= Brian Williams (director) =

Irish graphic designer and advert director

Brian Williams is an Irish graphic designer, developer of advertising commercials, and short film director. A graduate of Dublin Institute of Technology, Williams is a winner of multiple industry awards who has worked with U2, a number of TV stations and a range of major brands.

==Early life==
Williams was born in Dublin, Ireland, and went to school at Oatlands College, a Christian Brothers school between Mount Merrion and Stillorgan. He then pursued studies in graphic design for print, TV and film at the College of Art and Design within the Dublin Institute of Technology, at Mountjoy Square. He graduated from the four year degree course in Advanced Visual Communications in 1991.

==Career==
Williams was employed as a graphic designer by the agency Works Associates, led by Steve Averill. He worked with U2 on the 1992-1993 Zoo TV tour, and the 1993 Zooropa album linked to it, in particular leading the graphic design for the album, including the digital images and layout, but also some filming. His work with U2 lead to several awards.

He then moved to a new agency, Dynamo, as a partner, and creative director. In addition to his general work, within Dynamo he became founder and director of a TV-focused unit, Dynavision. During this period, Williams worked on channel "idents" for TG4, TV3 and the MTV Music Awards, and he won advertising industry awards in print, animation and live action work.

In 2004, Williams switched to freelancing as a writer and director of live action commercials, and working on motion graphics under the Super 68 trading brand, in both approaches working with different representation and production companies, including Butter Films, El Colony.

In 2006, Williams produced a video composition as part of a 15-year group retrospective exhibition for several members of his graduating class, opened by Alex Barclay.

Projects have included a number of live action ads for tyre-maker Bridgestone, promotional shorts for the Irish Road Safety Authority, and ads for Toyota, Coca-Cola, Bank of Ireland and the BBC / Children in Need, and a promotional video for the non-profit Ronald McDonald House of Chapel Hill. Further awards have been won from the European body EPICA, and from the Institute of Creative Advertising and Design.
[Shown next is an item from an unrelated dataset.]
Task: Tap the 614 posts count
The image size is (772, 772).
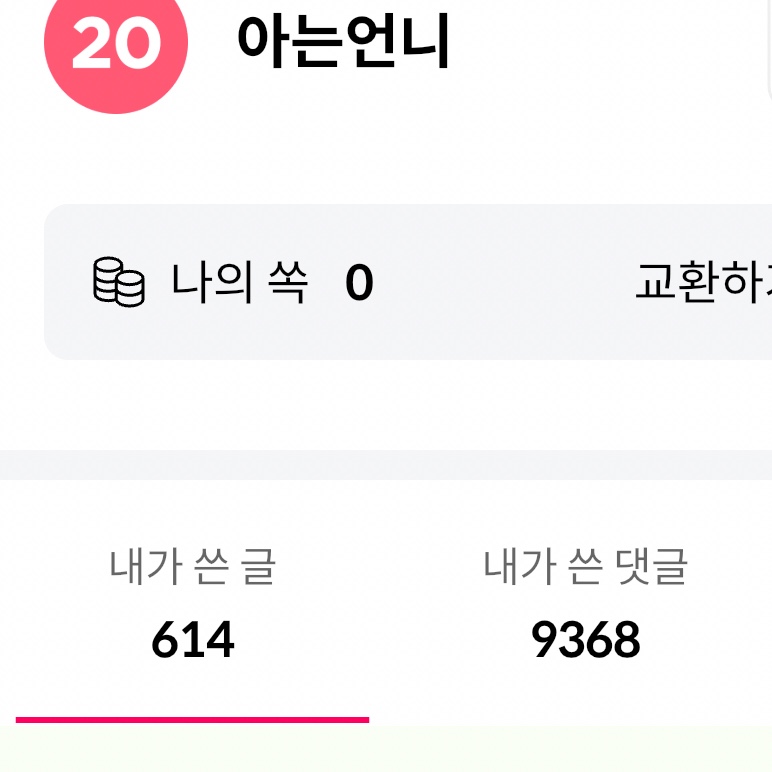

Williams cites Syd Mead as a significant influence.

==Personal life==
Williams married Yve Morris at Kilquiggan, Co. Wicklow, in 2000, and they settled in Sandymount on Dublin's coast. As of 2006 they were living in Ireland. Williams later relocated to London and in April 2018 he married Belinda Henriksen, a HR manager originally from Denmark, in a humanist ceremony at Dunmore East, Co. Waterford in Ireland. A son was born in 2019.